> WORK ITEM: After locating the line with "Where should I click to: Select Samsung" in the records below, print it and every line after it exactly.

> ENTRIES PROVIDED:
◆ ◆ ◆ ◆

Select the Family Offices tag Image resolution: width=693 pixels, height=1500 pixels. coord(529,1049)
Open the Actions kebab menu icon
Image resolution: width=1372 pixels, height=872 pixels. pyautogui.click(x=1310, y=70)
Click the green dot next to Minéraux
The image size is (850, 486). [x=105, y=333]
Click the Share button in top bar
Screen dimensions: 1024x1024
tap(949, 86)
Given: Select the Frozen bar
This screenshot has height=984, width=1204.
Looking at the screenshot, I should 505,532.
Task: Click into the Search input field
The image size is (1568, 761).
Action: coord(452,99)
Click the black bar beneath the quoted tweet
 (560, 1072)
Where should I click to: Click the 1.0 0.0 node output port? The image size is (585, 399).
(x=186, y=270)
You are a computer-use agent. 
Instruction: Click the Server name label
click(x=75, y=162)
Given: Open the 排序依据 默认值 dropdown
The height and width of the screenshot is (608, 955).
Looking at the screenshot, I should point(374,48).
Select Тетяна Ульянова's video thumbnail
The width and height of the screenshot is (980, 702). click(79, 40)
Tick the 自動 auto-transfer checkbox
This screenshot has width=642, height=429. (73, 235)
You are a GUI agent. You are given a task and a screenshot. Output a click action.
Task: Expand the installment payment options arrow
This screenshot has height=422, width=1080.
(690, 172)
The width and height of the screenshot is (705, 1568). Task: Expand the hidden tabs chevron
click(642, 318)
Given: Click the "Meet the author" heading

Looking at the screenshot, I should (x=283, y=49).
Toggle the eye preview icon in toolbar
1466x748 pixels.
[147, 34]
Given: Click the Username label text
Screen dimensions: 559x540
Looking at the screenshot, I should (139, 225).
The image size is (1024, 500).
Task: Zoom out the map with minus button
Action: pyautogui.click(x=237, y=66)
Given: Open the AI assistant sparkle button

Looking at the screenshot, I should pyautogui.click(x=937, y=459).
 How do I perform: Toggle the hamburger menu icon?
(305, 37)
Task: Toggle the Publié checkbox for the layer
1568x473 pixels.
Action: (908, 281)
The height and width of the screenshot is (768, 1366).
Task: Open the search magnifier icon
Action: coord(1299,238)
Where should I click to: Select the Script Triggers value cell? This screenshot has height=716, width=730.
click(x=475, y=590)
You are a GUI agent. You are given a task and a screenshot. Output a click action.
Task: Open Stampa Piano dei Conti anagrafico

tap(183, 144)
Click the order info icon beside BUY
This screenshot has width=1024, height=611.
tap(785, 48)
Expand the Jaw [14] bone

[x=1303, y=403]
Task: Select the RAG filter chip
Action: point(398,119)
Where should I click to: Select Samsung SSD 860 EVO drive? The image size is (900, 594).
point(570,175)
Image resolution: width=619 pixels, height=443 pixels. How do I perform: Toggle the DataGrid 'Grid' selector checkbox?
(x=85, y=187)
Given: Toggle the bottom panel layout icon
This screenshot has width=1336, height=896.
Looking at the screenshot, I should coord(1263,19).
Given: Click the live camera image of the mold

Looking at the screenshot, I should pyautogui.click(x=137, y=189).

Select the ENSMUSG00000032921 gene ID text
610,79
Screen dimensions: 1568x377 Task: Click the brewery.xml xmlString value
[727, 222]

◆ ◆ ◆ ◆

> RESULT OF THIS TASK:
Where should I click to: Select Samsung SSD 860 EVO drive? The image size is (900, 594).
point(570,175)
Image resolution: width=619 pixels, height=443 pixels. How do I perform: Toggle the DataGrid 'Grid' selector checkbox?
(x=85, y=187)
Given: Toggle the bottom panel layout icon
This screenshot has width=1336, height=896.
Looking at the screenshot, I should coord(1263,19).
Given: Click the live camera image of the mold

Looking at the screenshot, I should pyautogui.click(x=137, y=189).

Select the ENSMUSG00000032921 gene ID text
610,79
Screen dimensions: 1568x377 Task: Click the brewery.xml xmlString value
[727, 222]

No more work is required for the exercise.